Uno de los episodios más comentados ocurrió cuando reclamó públicamente mayores explicaciones frente a denuncias que involucraban a funcionarios nacionales, marcando una postura más institucionalista que la sostenida por algunos referentes del Gobierno.
Si bien esos desacuerdos nunca derivaron en una ruptura formal, sí contribuyeron a instalar la idea de que la senadora busca preservar cierto margen de autonomía política dentro del espacio libertario.

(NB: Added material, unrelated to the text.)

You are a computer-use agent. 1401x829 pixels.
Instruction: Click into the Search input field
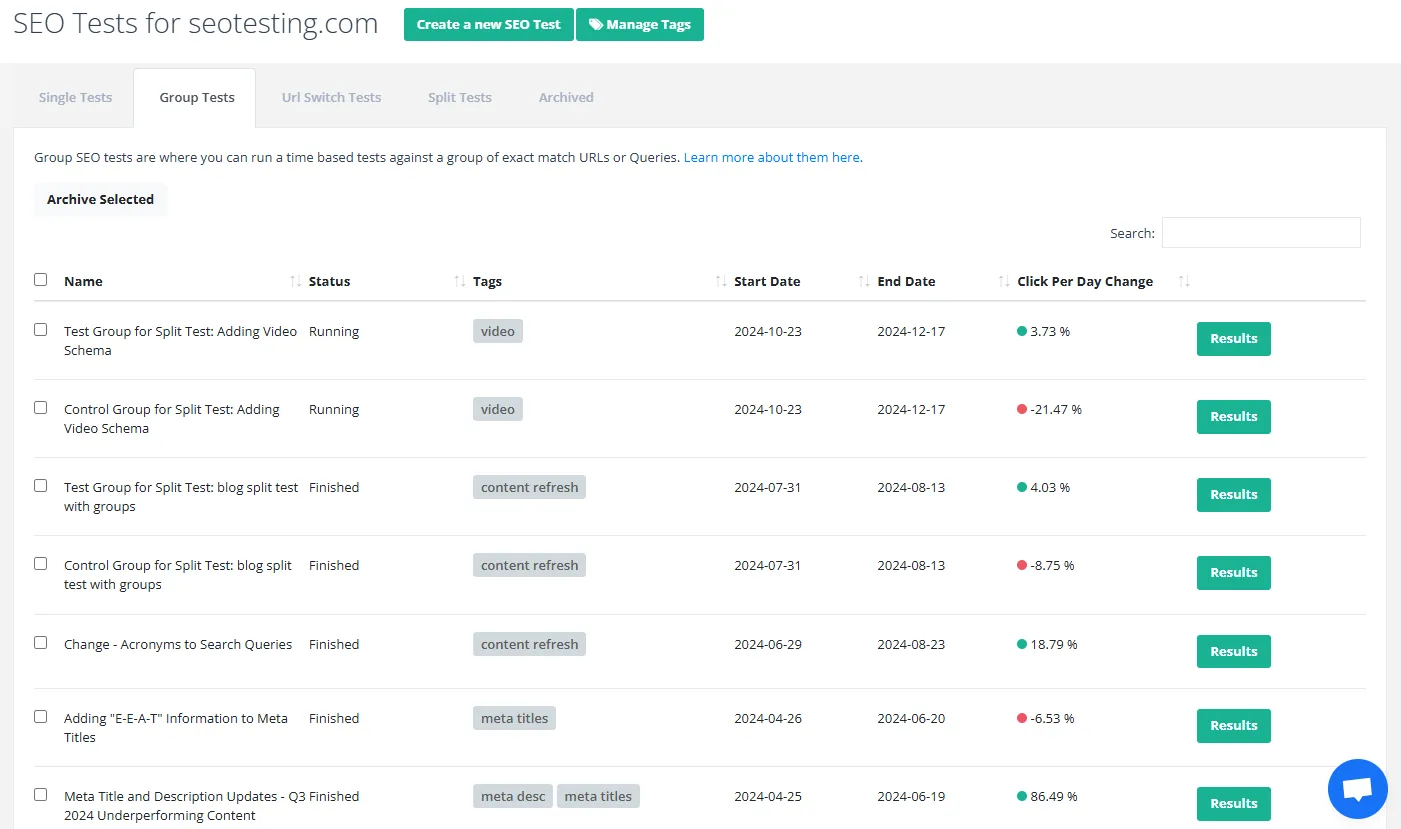point(1260,233)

EL DEBATE SOBRE EL ROL DE LOS LEGISLADORES OFICIALISTAS
El caso también reabrió una discusión habitual en los sistemas presidenciales: hasta qué punto los legisladores oficialistas deben acompañar todas las decisiones del Poder Ejecutivo.
Bullrich planteó que el respaldo general al proyecto político de Milei no implica necesariamente coincidir con cada una de las medidas impulsadas por el Gobierno.
Para algunos sectores, esa posición fortalece el funcionamiento institucional al permitir debates internos dentro de una misma fuerza política.
Para otros, en cambio, las diferencias públicas pueden generar ruido en momentos donde el oficialismo necesita mostrar cohesión para avanzar con sus proyectos legislativos.
UNA FIGURA QUE MIRA MÁS ALLÁ DE 2026
Detrás de la discusión puntual también aparece una cuestión estratégica.
Patricia Bullrich continúa siendo una de las dirigentes con mejor nivel de conocimiento público dentro del oficialismo y su nombre suele figurar entre los posibles protagonistas de las disputas electorales de los próximos años.
Su experiencia política, su trayectoria en distintos gobiernos y su capacidad para construir alianzas la convierten en una figura difícil de reemplazar dentro del esquema libertario.
Por eso, la decisión de Milei de rechazar su renuncia fue interpretada por numerosos analistas como una señal política clara: más allá de las diferencias ocasionales, el Presidente considera a Bullrich una pieza central para la gobernabilidad y para la construcción electoral del oficialismo de cara a los desafíos que se avecinan.
Mientras tanto, el episodio deja una conclusión evidente: las tensiones internas existen, pero por ahora ni Milei ni Bullrich parecen dispuestos a convertirlas en una ruptura abierta. La relación entre ambos continúa siendo uno de los pilares más importantes de la arquitectura política que sostiene al Gobierno nacional.